Update on Appt. with Dr. Baloh

Had an appointment with Dr. Baloh two weeks ago and he diagnosed me with Mal De Debarquement Syndrome. Mine started spontaneously, not by travel, shortly after the birth of my first child 3.5 years ago. I was highly anxious at the time which may have triggered it. He said that when dizziness occurs spontaneously it is often related to migraine. I have never had the debilitating headaches associated with migraine, and no family history of migraine either. The reason he diagnosed be with Mal De Debarquement is because I did have an episode of “sea legs” about 5 years ago that lasted for about a week when I got home from a vacation to Lake Powell (2 days is the usual duration and anything above that is abnormal). So I must have had a predispostion to this type of motion mix-up. He did say that drugs like valium and klonopin have been one of the better drugs in treating the symptoms - but not in all cases. I currently take 2mg of valium when I need it and it works wonders for me.
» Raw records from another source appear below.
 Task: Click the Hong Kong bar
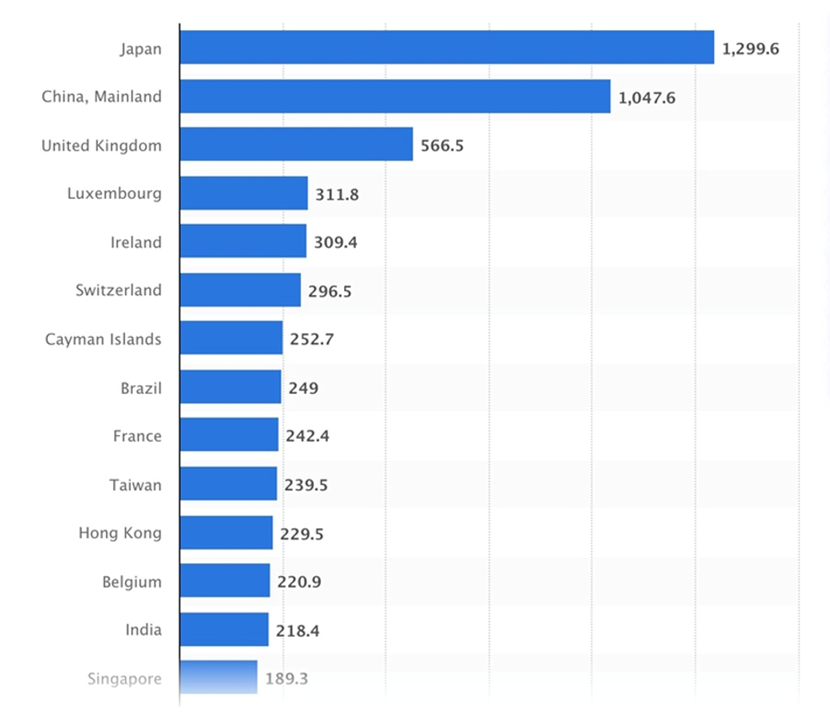226,533
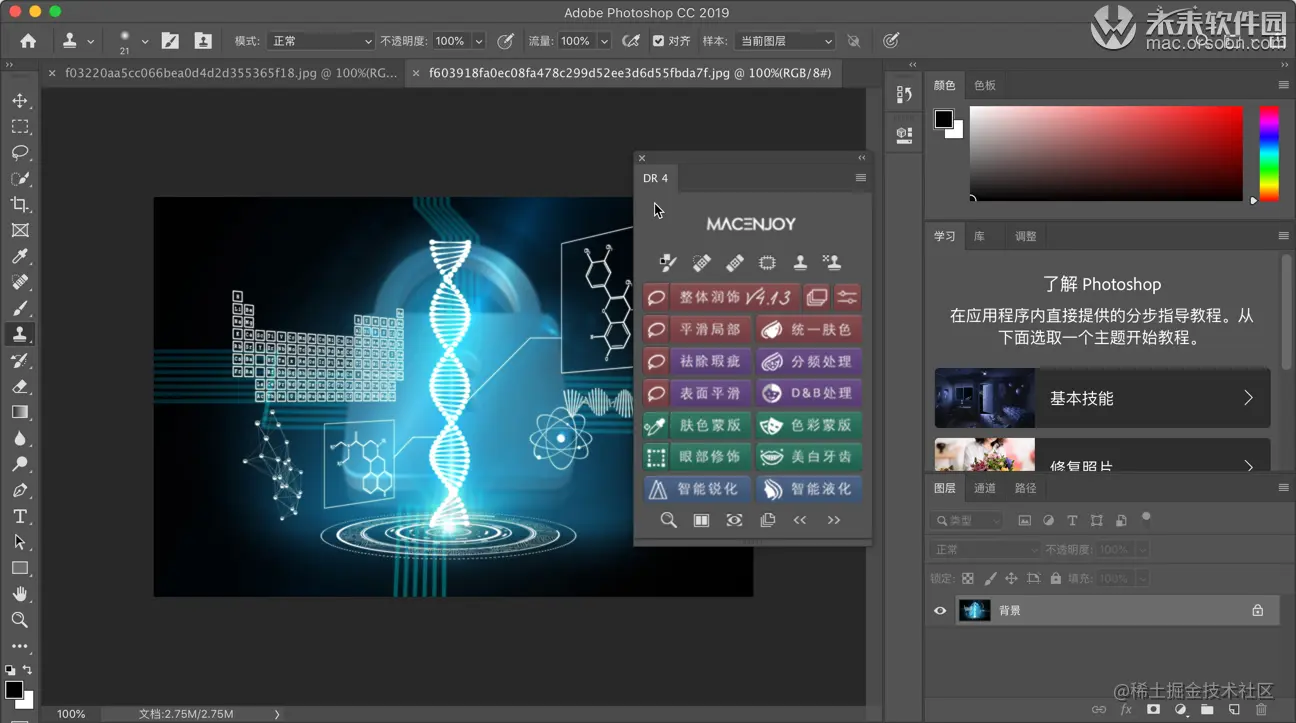Image resolution: width=1296 pixels, height=723 pixels.
Task: Select the Eyedropper tool
Action: 20,257
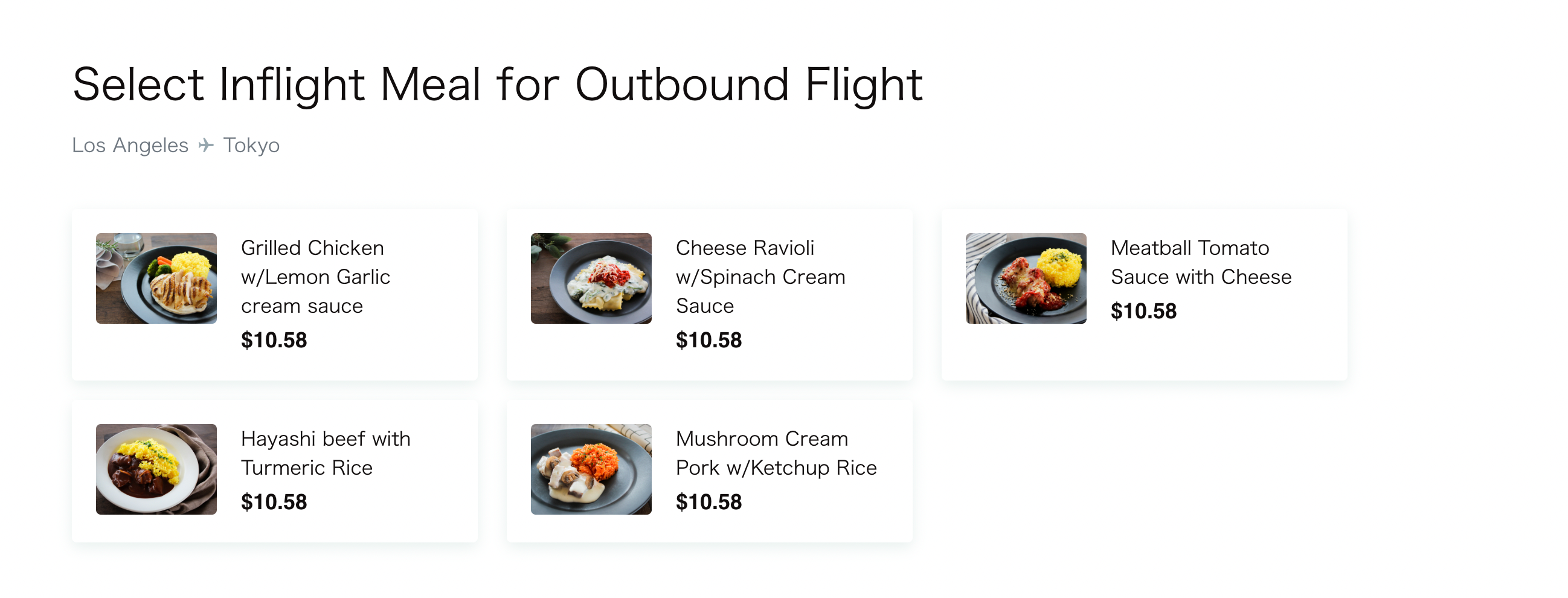
Task: Click the Mushroom Cream Pork $10.58 price
Action: [x=708, y=502]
Unfortunately, there’s no cure and no magic pill to take it away. When it comes to drugs with chronically dizzy patients, it’s mainly a process of trial and error - what works for one doesn’t work for another. He completely ruled out inner ear damage which was what I was worried about and said that I should stop investigating that avenue because I would just end up frustrated (which has been the case over the years). I think I’m just going to bring my family practioner up to speed - have him do a few more drug trials in regards to Migraine - and stop wasting time and money going elsewhere. He did mention that their neurology clinic is currently conducting studies for all sorts of dizziness, including MAV. Since I’m in UT I don’t think I can travel that often, but for those near LA you might want to look into it. Hopefully their research will shed some light on our cases.

I’m optimistic. I practically live a normal life, I have to try harder than the average person, but realize it could be a LOT worse. In the 3.5 years since I’ve had it I’ve improved, slowly but surely. Hoping that one day I can say “remember those years when I was dizzy?” And hope you can say that someday too.
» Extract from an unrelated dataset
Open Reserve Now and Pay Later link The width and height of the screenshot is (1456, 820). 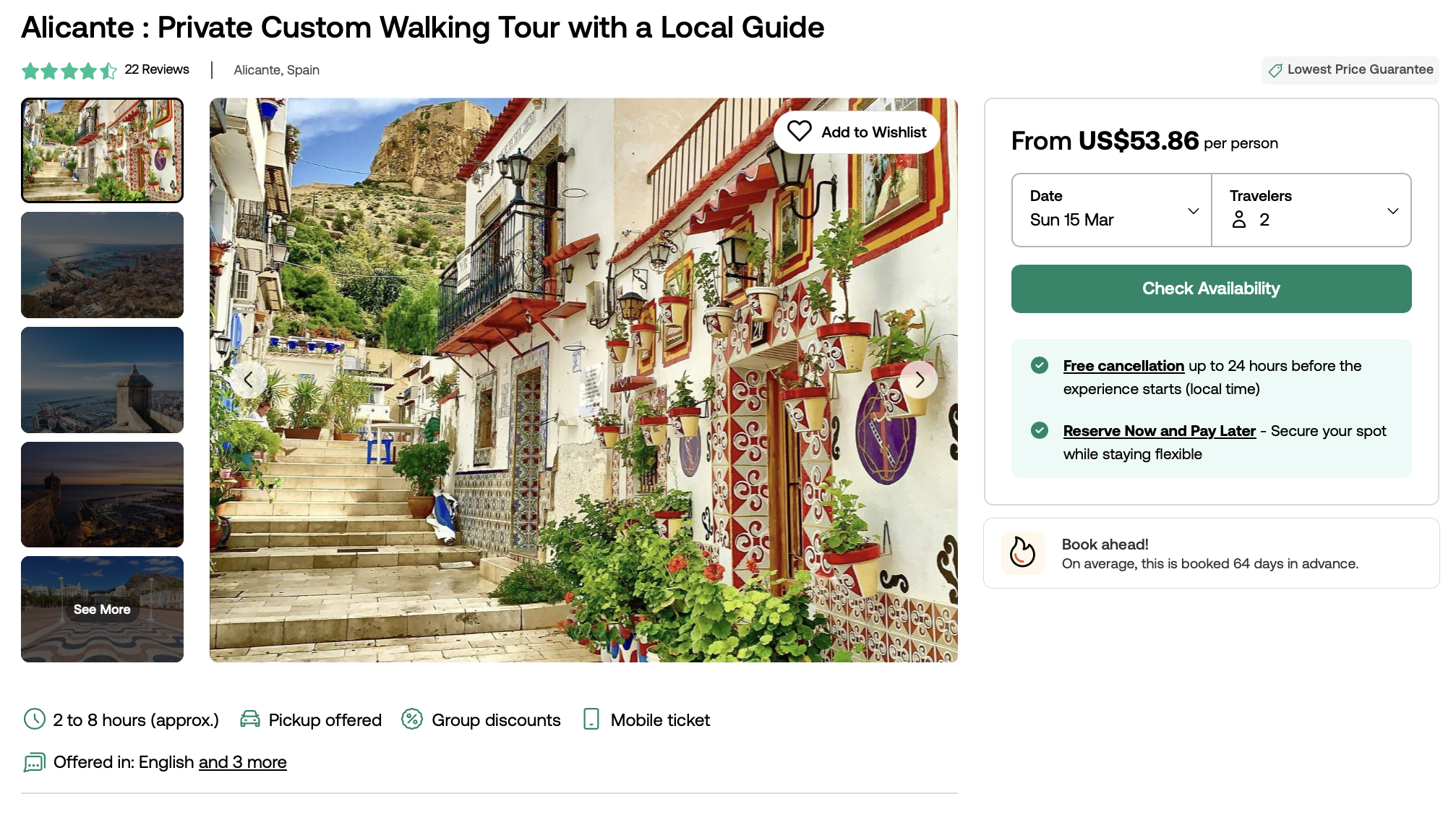coord(1160,431)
Have you tried amitriptyline or nortriptyline? Does can fairly often be effective with mdds. What are your symptoms?

I have not tried either of those. I’ve tried verapamil and zoloft but neither helped. So far the only thing that has helped is the valium. My symptoms are basically a feeling of rocking or exagerated motion. The symptoms are most noticeable while being still. Sometimes I have a sense of pressure or water in my right ear, and I have minor tension headaches. My symptoms are are exacerbated by weather changes, menstrual cycle, stress, lack of sleep - (all triggers for migraine as well). I also feel pretty good while riding in the car - it’s the aftermath of a long road trip that really ups my symptoms. I try to keep my symptoms under control - I exercise regularly, get plenty of sleep, and meditate/nap every day for at least 10 minutes. All of these things have helped me tremendously - but there’s just too many factors out of my control. I would eventually like to find a medication that keeps the symptoms at bay - even if I have to take it for a long time, instead of taking the valium as needed. I guess I’ll just have to try and see. My doctor is pretty open minded - he doesn’t know anything about Mdds, but he’s willing to take my word for it if I want to try a medication.
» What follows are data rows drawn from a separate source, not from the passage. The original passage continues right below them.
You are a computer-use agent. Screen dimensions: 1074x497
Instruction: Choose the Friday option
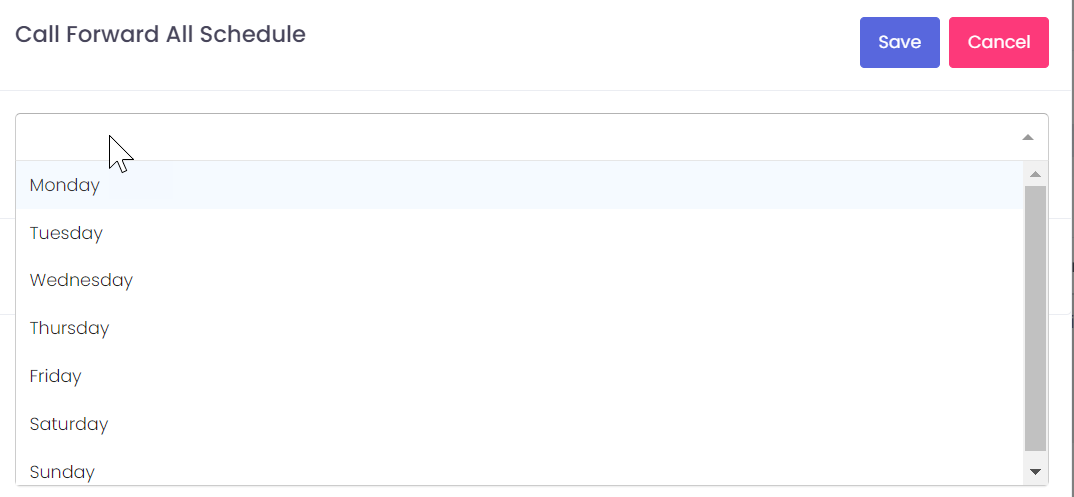click(56, 377)
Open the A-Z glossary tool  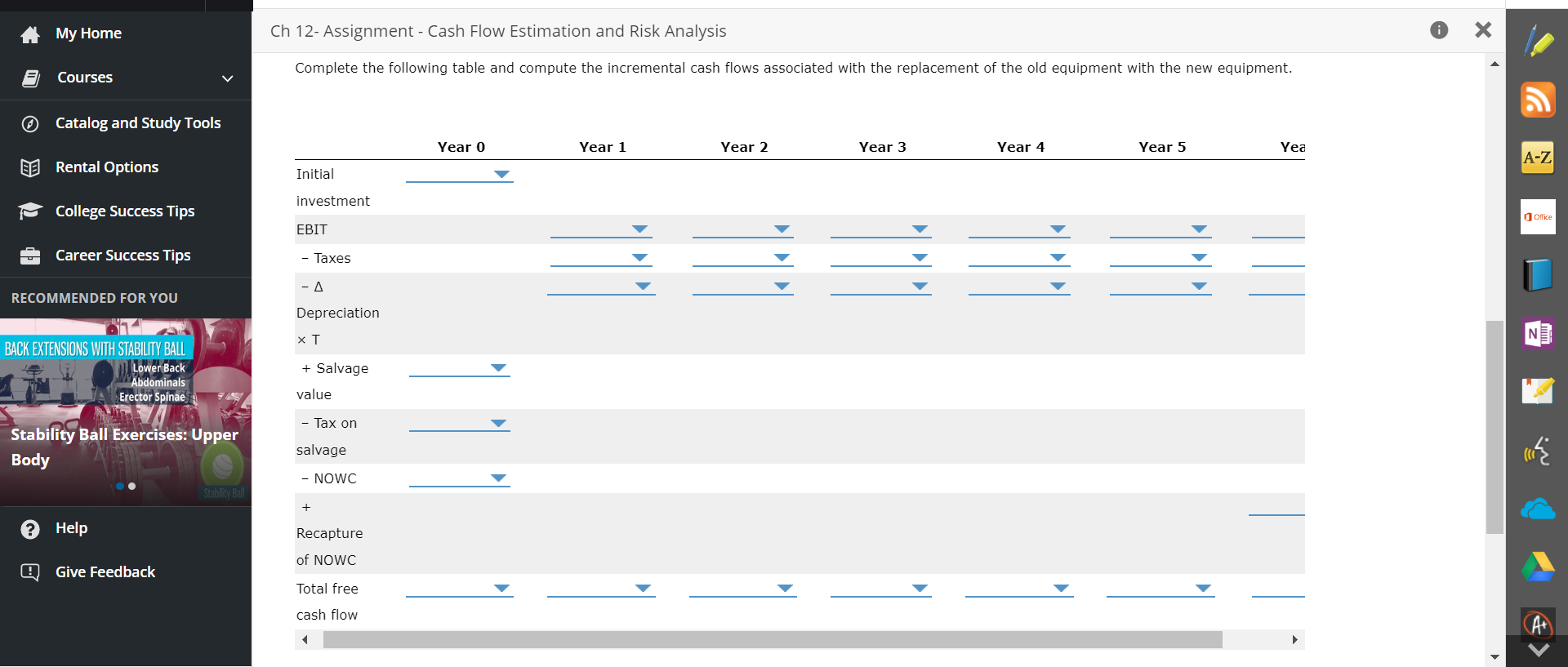point(1538,158)
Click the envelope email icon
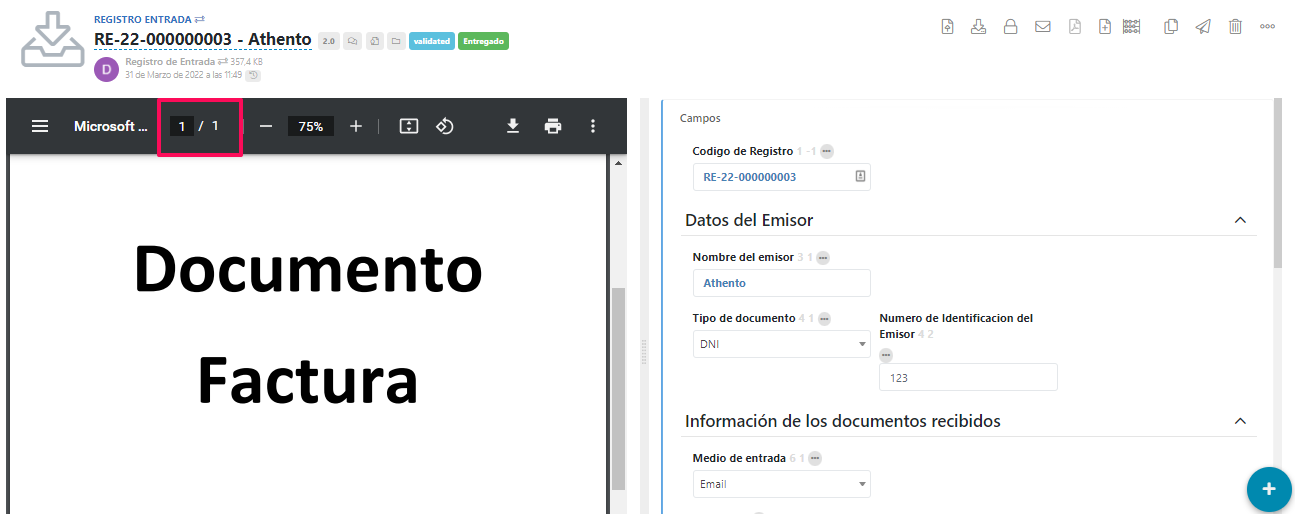The width and height of the screenshot is (1295, 514). coord(1043,27)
If I were you I would start by taking amitriptyline. If you get too sleepy or suffer too many other sideeffects, switch to nortriptylien (a metabolite). Those are sometimes effective with mdds, usually at doses around 50mg, but Ive read some going up to 150mg.

The other availible med is klonopin, which tends to help diminish symptoms for most people. However it can be addictive (altough keeping doses at or below 1mg is usually not a problem with physical dependence), whilst amitriptyline is not, so I would try that route first.

Thanks for the tips. It’s so nice get advice from people who “get” what I’m talking about.


I’m going to see Dr. Baloh on Wednesday. Dr. Hain told me to see him.


Hi Emma,
Why did Dr. Hain tell you to see Dr. Baloh?

Hi Lisa,

I live in Los Angeles and I never saw Dr. Hain in person and since we haven’t had any success with the drugs I tried so far (except Celexa; feel 50% on that) they thought it was time for a follow-up. Rather than flying to Chicago they thought it was better to see Dr. Baloh who is 30 min from my house.